The Symphonie Fantastique – also entitled “An Episode in the Life of an Artist in five parts” – was written in just six weeks and first performed in 1830. It’s an important Early Romantic composition which was later transcribed for (one!) piano by Franz Liszt. The symphony was inspired by Berlioz’s obsession with Harriet Smithson a few years previously although by this time he was in a relationship and subsequently engaged to Marie Moke. This engagement was called off by Marie’s mother and an enraged Berlioz developed an elaborate plan to murder Marie, her new fiancé and Marie’s mother and then to kill himself. Luckily for us, he decided the plan was foolish and abandoned it. In 1832, a revised version of the Symphonie Fantastique was performed in Paris in front of an illustrious audience including Victor Hugo, Alexandre Dumas, Niccolò Paganini, Franz Liszt, Frédéric Chopin, George Sand and … Harriet Smithson.
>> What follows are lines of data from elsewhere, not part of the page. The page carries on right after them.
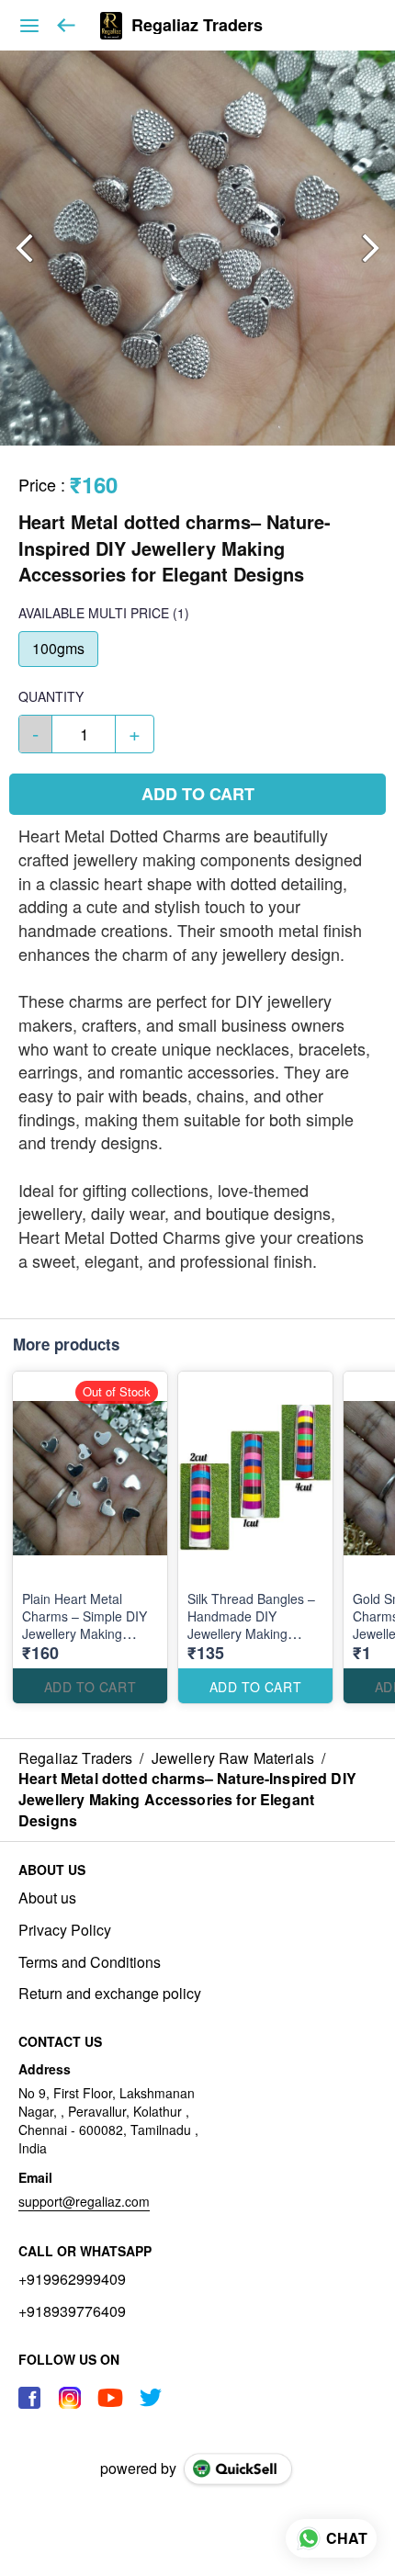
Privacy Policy (64, 1930)
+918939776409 (72, 2311)
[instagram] (70, 2397)
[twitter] (150, 2397)
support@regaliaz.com (84, 2201)
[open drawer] (29, 26)
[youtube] (110, 2397)
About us (47, 1898)
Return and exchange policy (109, 1993)
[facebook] (29, 2397)
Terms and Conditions (89, 1962)
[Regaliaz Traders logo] (111, 26)
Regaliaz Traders (197, 26)
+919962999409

A few days later, Hector and Harriet were finally introduced. Despite Hector understanding no spoken English and Harriet knowing no French at all, they began a relationship which led to marriage in 1833 and a child the following year. Sadly there was no happy ending – both were prone to violent tempers and they were divorced seven years later.

There is a popular belief that the symphony was composed “under the influence” of opium but it’s important to realise that opium (in the form of laudanum) was widely used in the 18th century and Berlioz was taking it for his nervous disposition in the way that we might now take aspirin or valium. That said, Leonard Bernstein described it as the first musical expedition into psychedelia and said of it “Berlioz tells it like it is. You take a trip, you wind up screaming at your own funeral”!

The score specifies more than 90 players including 2 harps (2nd movement only), 4 bassoons, 2 cornets, 2 ophicleides (typically replaced by tubas these days), 2 timpani players and 9 double-basses. The symphony is a piece of programme music – music which aims to present a narrative. In this case, it is the story of an artist who has poisoned himself with opium while in the depths of despair resulting from hopeless, unrequited love. Unconventionally for the time, there are 5 movements:

● 1st movement – “Musings – Passions”. Berlioz’s 1845 programme notes imagine a young musician who sees his ideal woman for the first time and falls desperately in love with her. He associates her with a melody which recurs throughout the symphony.

● 2nd – “A Ball”. The 1855 programme notes (which he stated should be distributed to the audience before each performance) describe the artist meeting again his beloved “in a ball during a glittering fête”.

● 3rd – “Scene in the Countryside” – at evening time, two shepherds duet with their alpine horns depicted by a cor anglais and oboe. The programme notes say that the “artist’s hopeful heart calms but his beloved reappears and his anguish and painful thoughts disturb him with fears of betrayal. The sun sets and there is the distant sound of thunder.”

● 4th – “March to the Scaffold”. The artist is convinced that his love is spurned and poisons himself with opium. Instead of killing him, the opium induces a vision that he has killed his beloved and is executed at the scaffold.

● 5th – “Dream of the Night of the Sabbath”. A hideous throng of demons and sorcerers gather to celebrate the Sabbath night and his beloved attends to take part in her victim’s funeral. The movement incorporates the theme of the ideal woman but transformed into a vulgar dance tune. This is followed by the ancient motif of the Latin hymn of the Dies Irae which is combined with the wild Sabbath round dance in the climatic finale.